CPTPP necessitates widespread reassessment of competitive intelligence efforts
By Liam B. Twomey
January 26, 2019
The Comprehensive and Progressive Agreement for Trans-Pacific Partnership (CPTPP) entered into force on December 30, 2018 after years of ongoing negotiations. This agreement permits free trade between Canada and the following countries: Australia, Brunei, Chile, Japan, Malaysia, Mexico, New Zealand, Peru, Singapore and Vietnam. While low tariffs do remain on some goods, this substantial agreement liberalizes trade for most products and services. Federal bodies, trade publications and Canadian media have been quick to extol the benefits of exportation. The hashtag #timetodiversify was generated to promote the enhanced capabilities of Canadian firms to reach international markets. Most of the language from Canadian sources is positive and export-focused. Content on the impact of imports affecting Canadian businesses is noticeably sparse.
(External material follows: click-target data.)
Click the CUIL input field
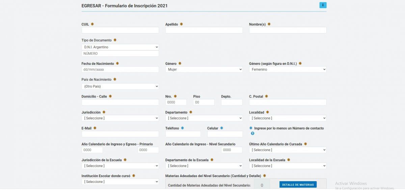405x190 pixels. click(x=120, y=30)
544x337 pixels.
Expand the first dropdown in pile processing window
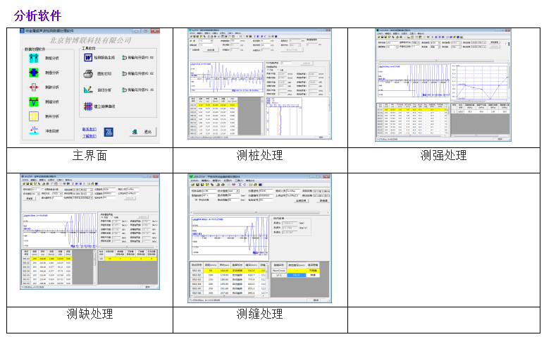210,40

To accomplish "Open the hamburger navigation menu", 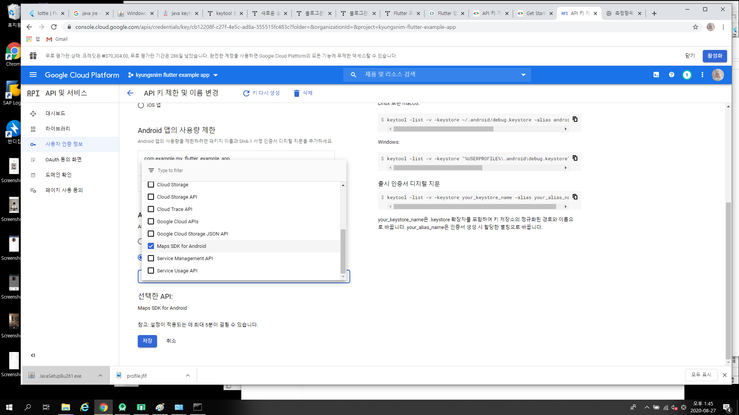I will [33, 75].
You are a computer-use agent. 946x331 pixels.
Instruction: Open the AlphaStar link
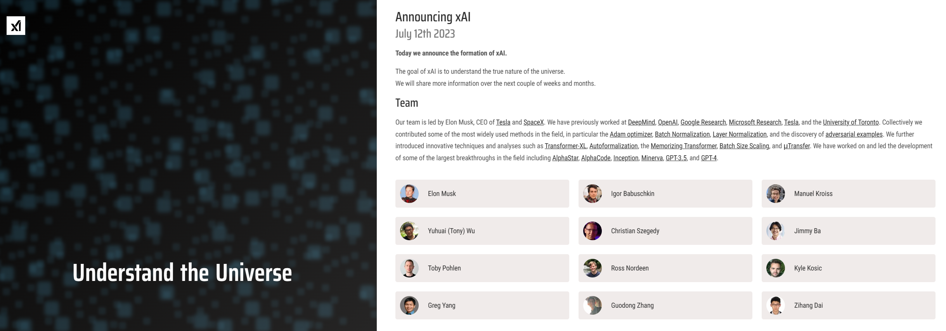(565, 158)
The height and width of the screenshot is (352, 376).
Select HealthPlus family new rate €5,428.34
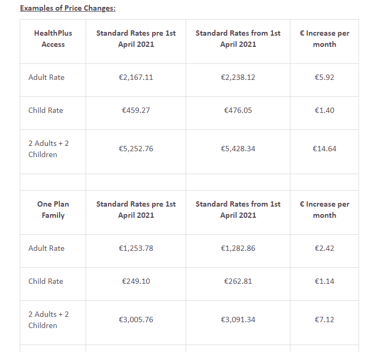click(238, 149)
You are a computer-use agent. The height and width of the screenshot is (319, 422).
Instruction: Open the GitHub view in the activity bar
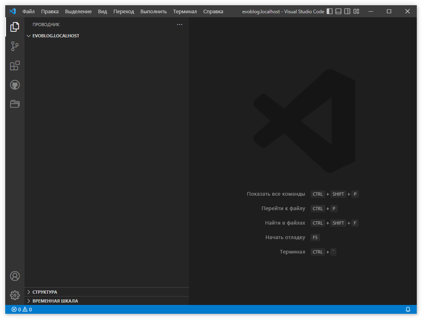(14, 85)
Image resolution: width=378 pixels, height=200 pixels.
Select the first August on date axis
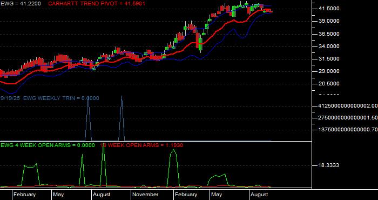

Wide-spread imports always pose a potential challenge to companies. Some industry-based interest groups have forecasted job and profit losses in their respective fields as a result of the partnership. United Steelworkers and the Canadian Vehicle Manufacturers’ Association have been vocal in their opposition to the CPTPP. An influx of new entrants will necessitate the need for all companies reevaluate the competitive landscape in which they operate. Larger firms can anticipate and adjust for these changes but small to medium enterprises may bear an unexpected shock. If competitive intelligence is done in-house, it is often under purview of the marketing department. Undoubtedly, those employed in this department should be vigilant to the shifting economic terrain. Companies such as M-Brain that provide market research and competitive intelligence services will likely grow in demand. Businesses may not be directly impacted by new rivals but the availability of cheaper input materials may result in a lower cost of production for their competitors. Vendor research should be a priority for companies in the upcoming months.
Despite the potential effect imports can have on domestic business, most experts praise the CPTPP as being a net positive for Canada. Moreover, the changes will be gradual and not drastic. Canada did have free trade agreements between some of the CPTPP countries prior to the agreement. Regardless, all Canadian companies will need to renew their competitive intelligence metrics. Domestic firms should use all means available to collect information on new entrants to their industry. With enough creativity, companies may even be able to pivot a threat to their customer base into a profitable opportunity.